Johnstown store fills big void for little vehicles

JOHNSTOWN — Ryan Holland’s involvement with radio-controlled cars and trucks occurs seven days a week.

It began, just three years ago, when a friend invited him to a place in Troy where people gathered to race the scaled miniatures. Holland used his friend’s car that day but had his own model less than a week later.

Within a few months, he built Foxtrot RC Park on land he uses at Checkers Out Speedway, a go-cart track in Johnstown. Dozens of people began showing up at Foxtrot on race day — Sundays — to battle for supremacy on the little dirt track’s high banks.

Just like full-sized motor vehicles, the radio-controlled miniatures can be repaired if damaged. They can also be upgraded with sturdier or prettier parts than the stock pieces from the factory. Holland knew how to secure these parts, and his race track patrons began requesting his help with procurement.

“I had a lot of people coming to me weekly asking me to get them this, or get them that,” Holland said recently. “I was putting in orders every week. It kind of took off, and here I am.”

Holland was standing inside Upstate RC and Hobbies, a store he launched in late March at 295 N. Comrie Ave. Open on nights and Saturdays, the shop was expected to remain a sideline while Holland worked as a traveling commercial appliance technician.

The store became a full-time, six-day operation in late June, after Holland quit his day job in order to devote seven days a week to the RC industry.

“I was making a good amount just in the part-time hours that I was in here,” he said.

Upstate RC and Hobbies is open from Monday to Saturday, and closed on Sunday when Holland is running Foxtrot RC Park.

The radio-controlled cars and trucks sold in the store are toys, but they are not like the simple devices given to toddlers and which clumsily bump into chairs and walls in a living room.

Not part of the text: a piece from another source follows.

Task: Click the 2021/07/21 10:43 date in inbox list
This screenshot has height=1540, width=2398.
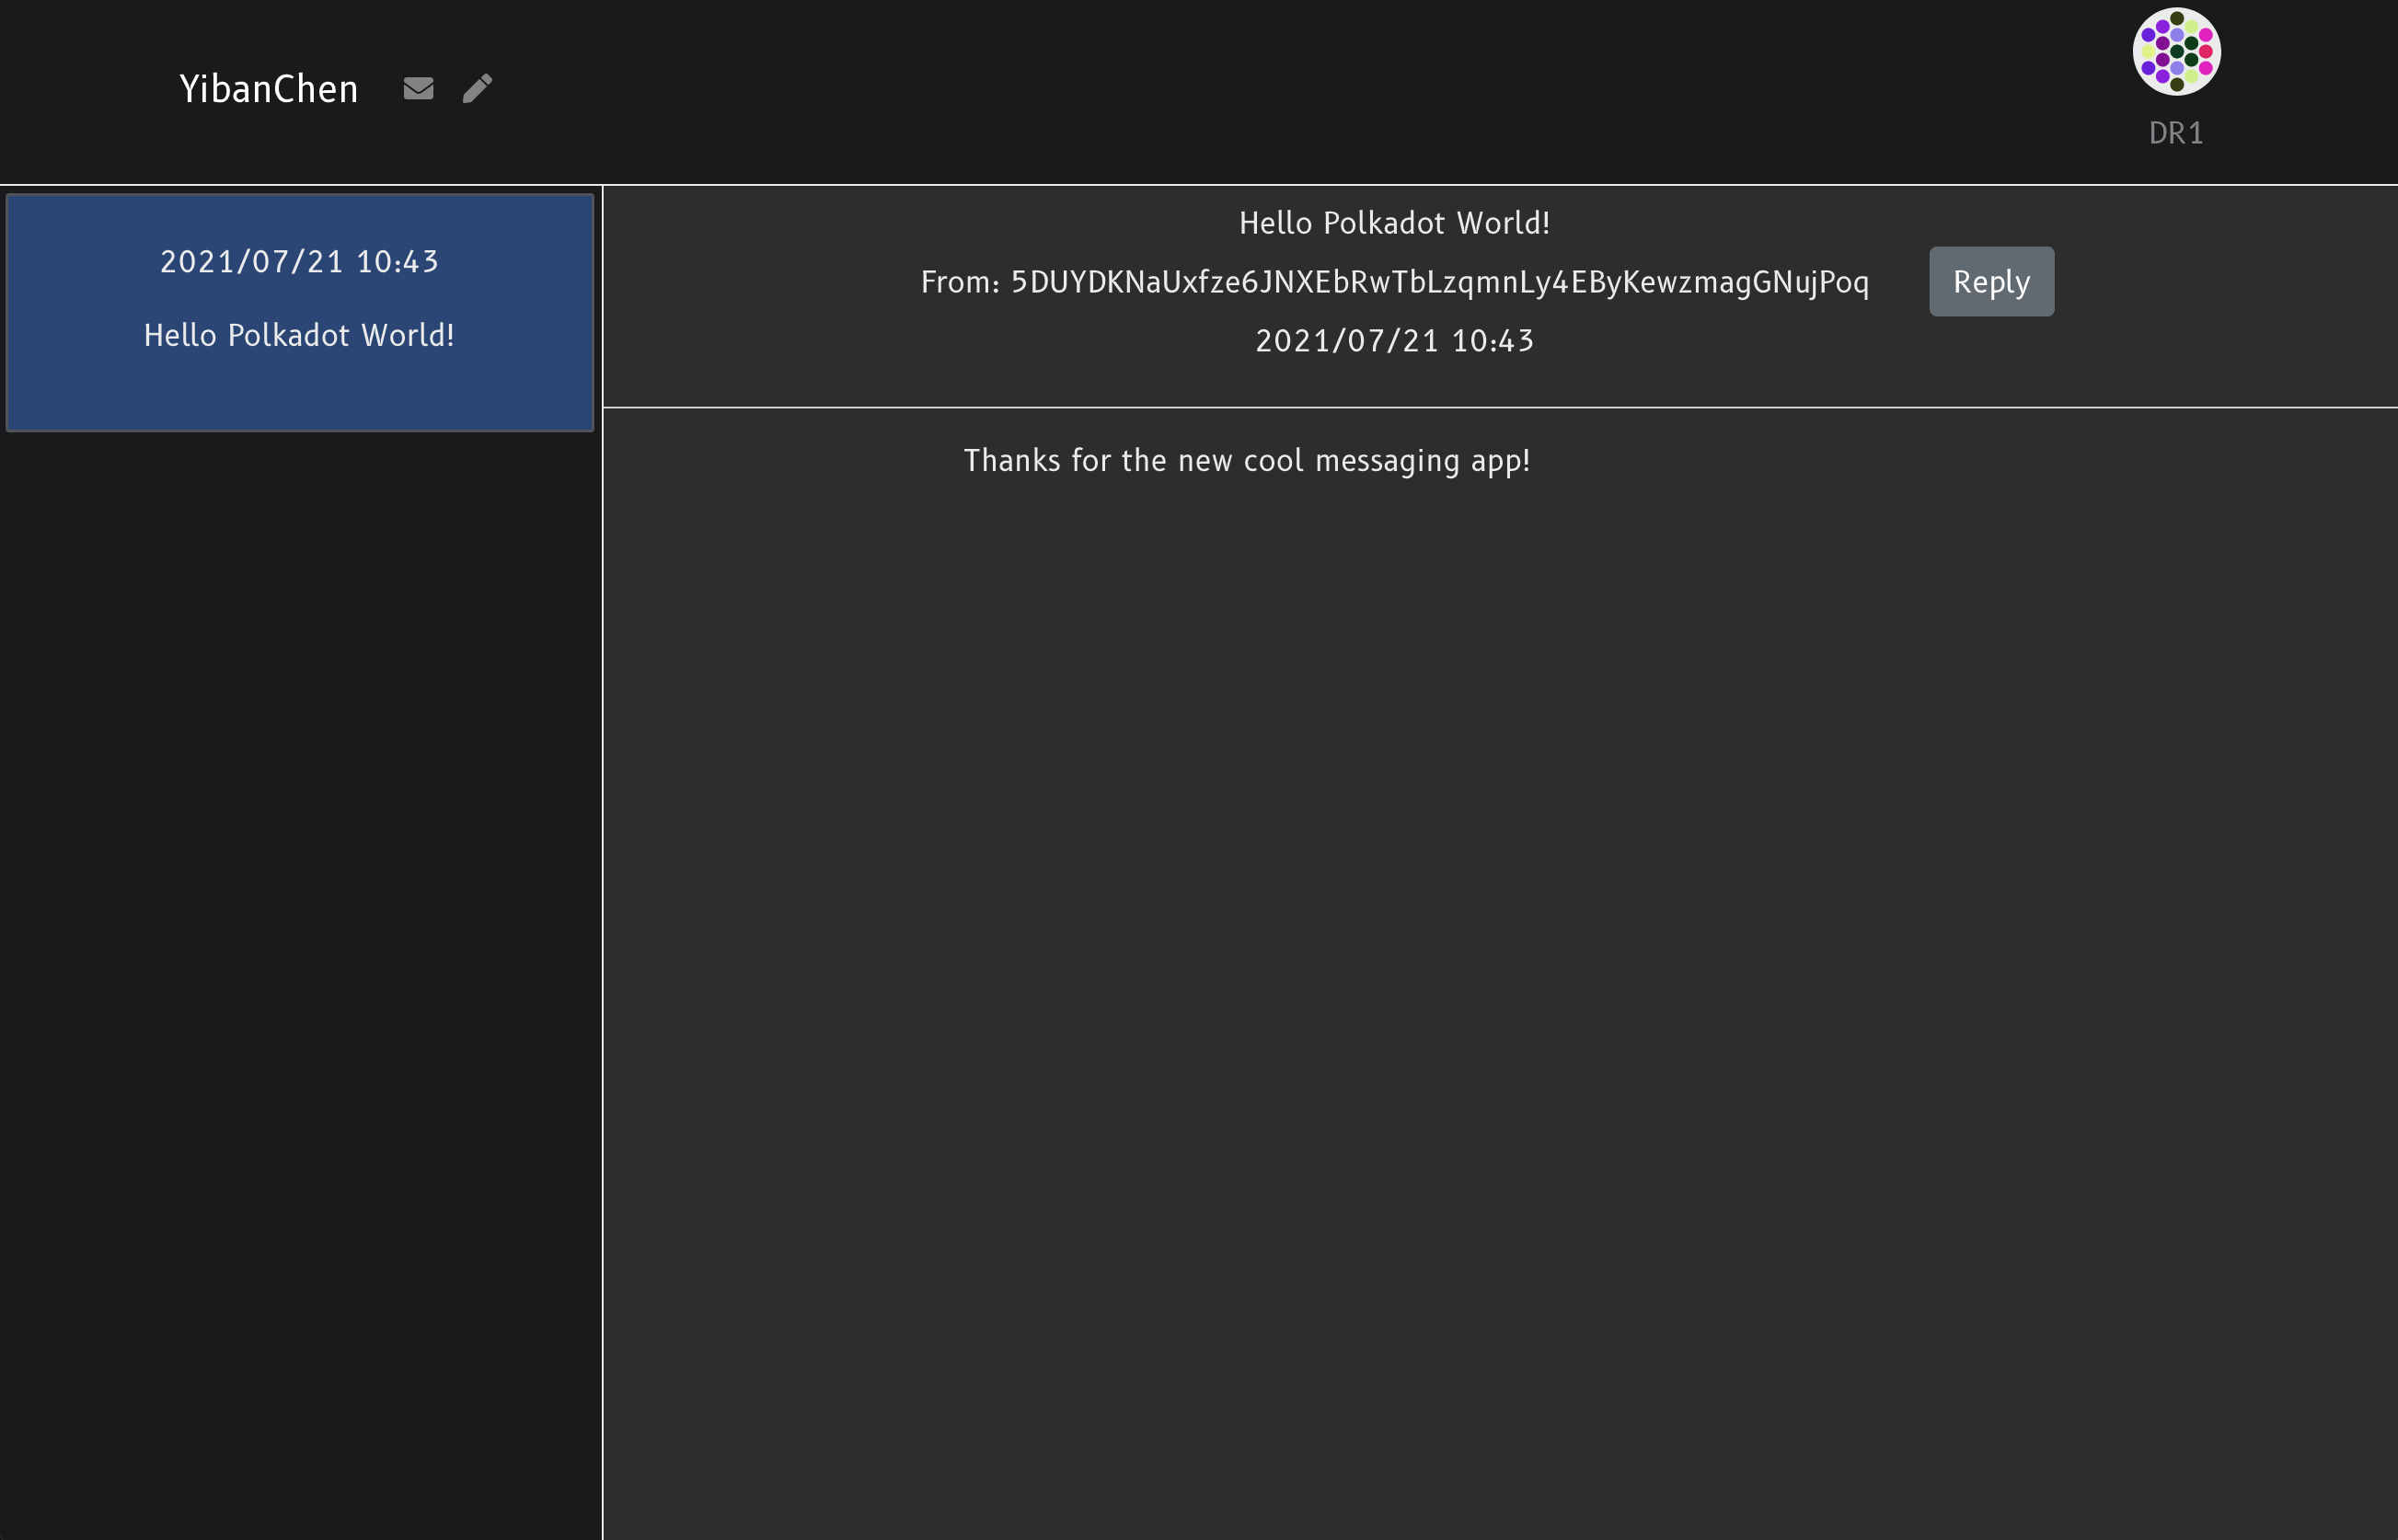Action: [299, 262]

Holland stocks vehicles powered by electric motors and featuring sophisticated suspensions and tires made of rubber.

They cost from $180 to $600 and some are geared for traveling at great speeds.

“You can buy them right out of the box and they’ll do 50 miles an hour,” Holland said. The speeds can be increased, after additional tweaking.

The store features models produced by Traxxas, a Texas-based toymaker founded in 1986. Holland pointed to a Traxxas E-Revo, a $600 monster truck with bodywork painted in purple, orange and white.

“That big one there does about 65 miles an hour,” he said.

The radio-controlled toy segment contains many types of miniature vehicles, including airplanes and drones, but also cars and trucks powered by small piston engines.

Holland, his sales restricted to vehicles having electric propulsion, offers models designed for different environments and scenarios. Some of the cars, equipped with wheelie bars and giant tires in back, are made for the straight-line speeds of drag races.

Others, featuring locking differentials and fancy suspensions, can make slow, careful progression through rocky canyons and other torturous courses. In addition to the cars and trucks designed for traction around circle dirt tracks, there are the machines run for “bashing” — or having them do flips and other aerobatics over backyard jumps.

“Most of my business is bashers,” Holland said.

Rising sales allowed Holland to make Upstate RC and Hobbies a full-time occupation, but the store’s performance is not unique. Holland said his Traxxas factory representative told him that demand for the products has remained high since March 2020, when the Covid-19 pandemic shuttered many schools and offices and people found themselves with lots of free time.

Demand for the toys has shown no signs of subsiding, Holland said, because many of the homebound learned to enjoy the diversions provided by radio-controlled toys.

“Even today, over a year later, Traxxas is still struggling to fill orders,” he added.

The majority of customers are men, though Holland remains surprised by the number of female patrons. He said some come in to buy the toys as gifts for men, and others — after seeing the little cars and trucks in action and usually after trying one — stop by to buy a basher of their own.

With sections stocked with paints and cleaners and tires and wheels, along with new models on display, Upstate RC and Hobbies resembles a miniature automotive dealership. There is even an area in back where Holland can service and repair the machines.

The owner wants to grow the service segment of his business, and realizes his customers will be tempted with endless choices of hardware.

“They have thousands and thousands of different parts for these,” Holland said as he held a car whose angular body was shaped like a modified dirt-track racer. “This is why I fell in love with it.”